Pixel coordinate grounding data:
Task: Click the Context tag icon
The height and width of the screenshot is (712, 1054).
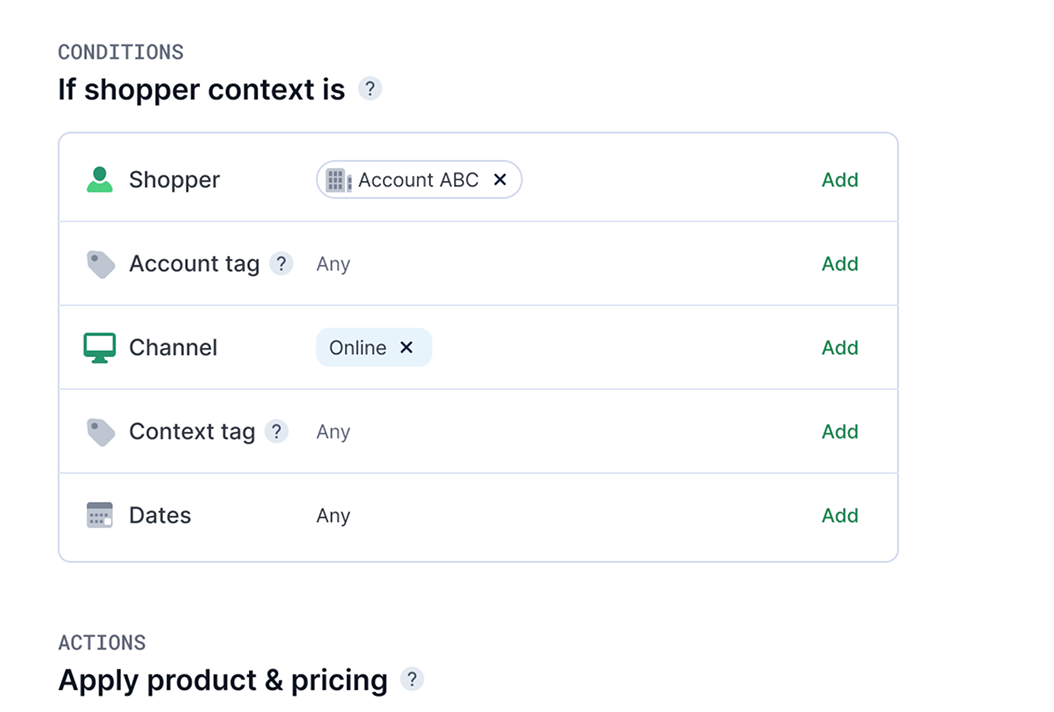Action: click(x=100, y=432)
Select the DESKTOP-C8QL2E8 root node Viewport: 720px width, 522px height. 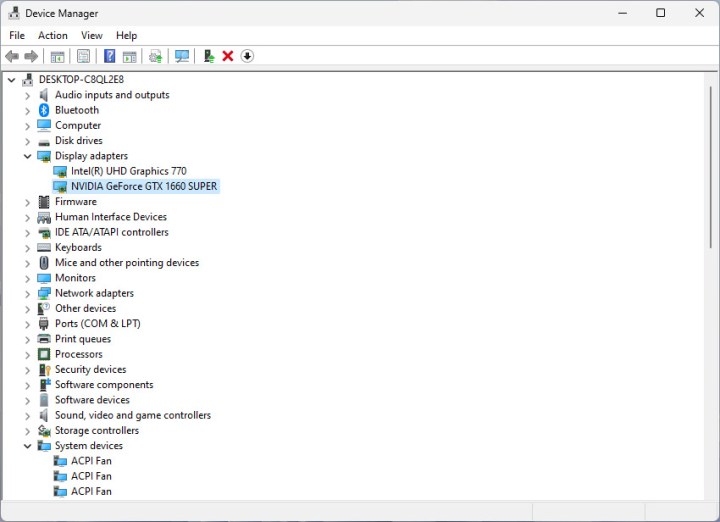coord(81,79)
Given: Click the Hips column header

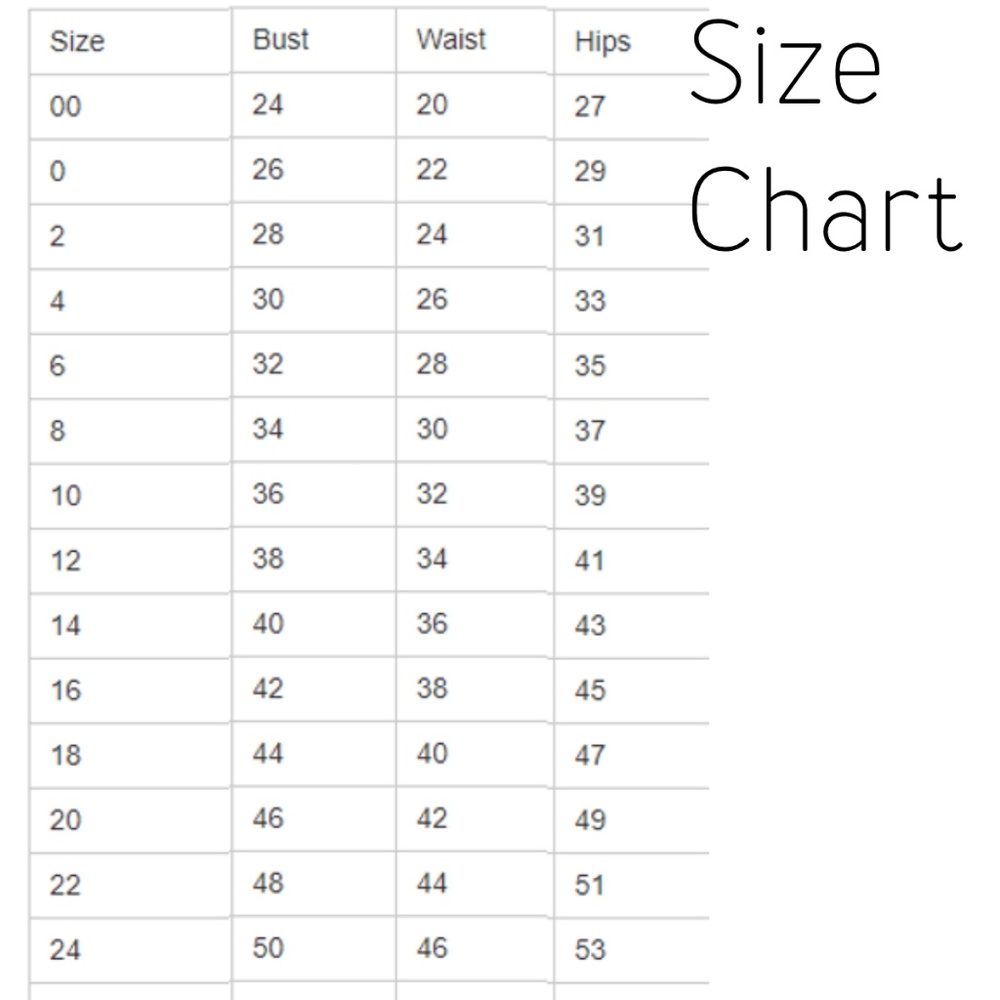Looking at the screenshot, I should [x=602, y=42].
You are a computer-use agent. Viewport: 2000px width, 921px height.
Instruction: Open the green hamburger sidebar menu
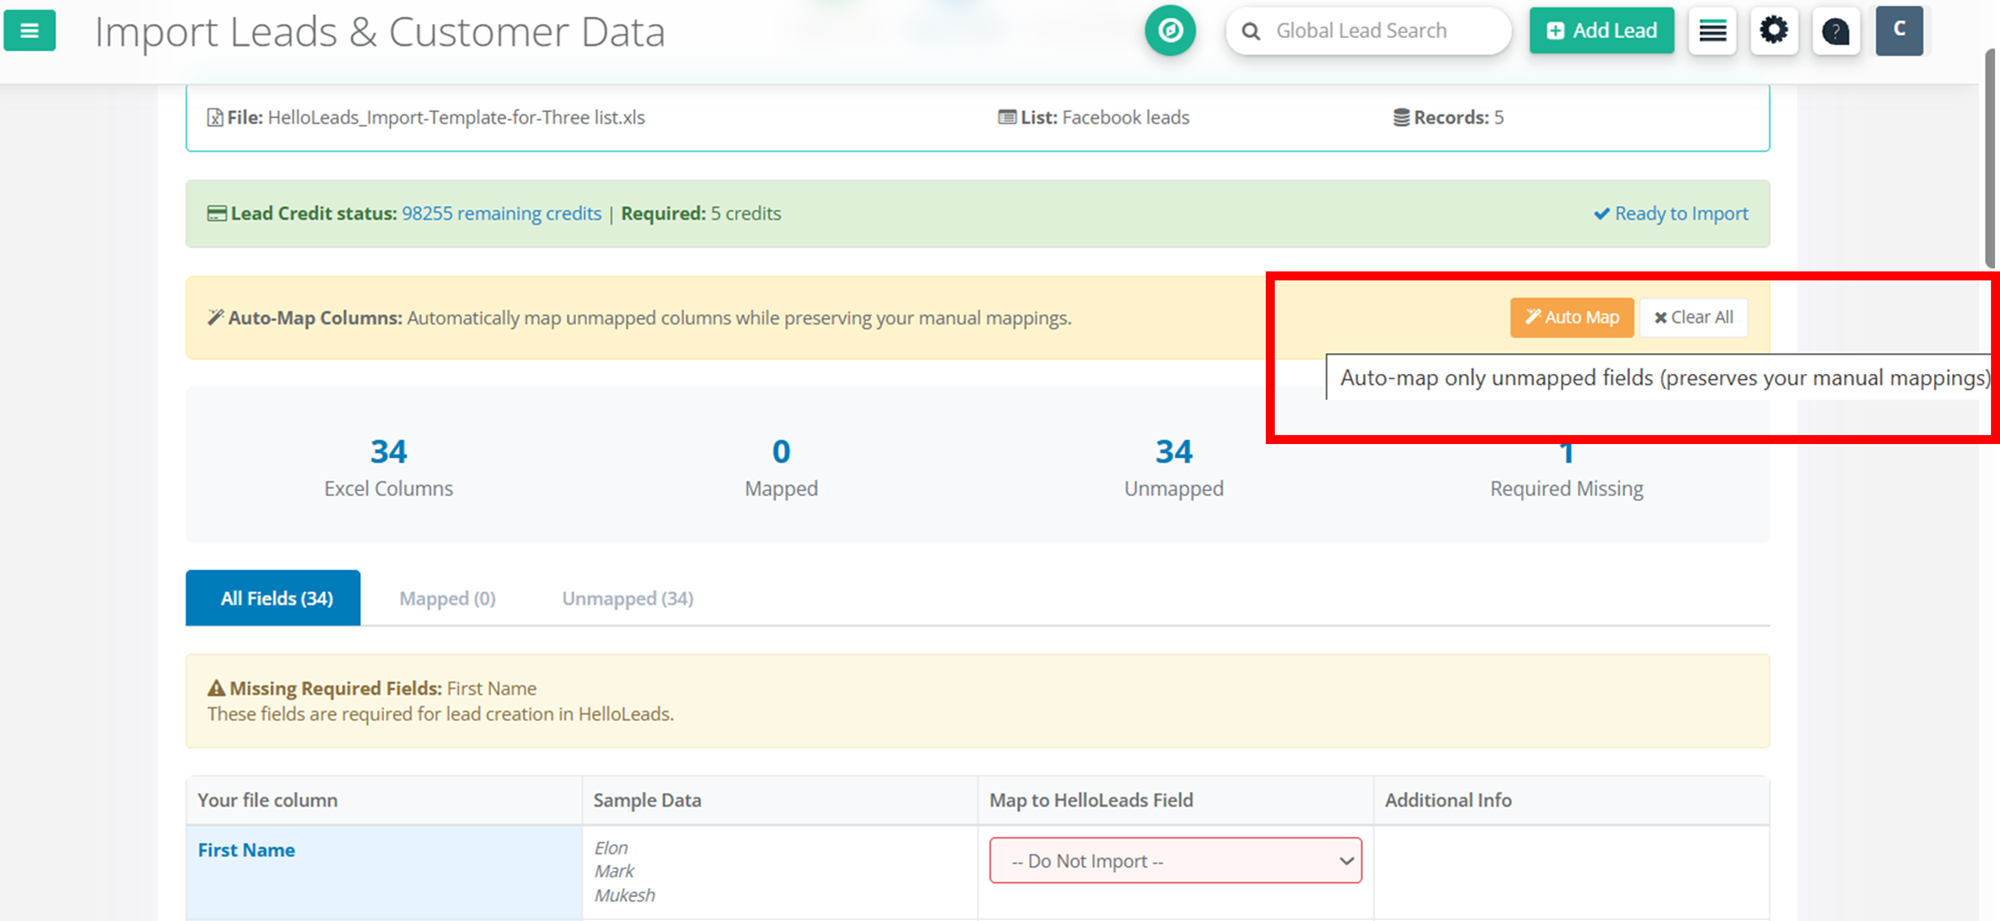pos(30,31)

_Work request_:
Set down only the lines running from the line with "Instruction: Open the" to the end of the entries, inclusive; omit every picture.

_Response_:
Instruction: Open the green hamburger sidebar menu
pos(30,31)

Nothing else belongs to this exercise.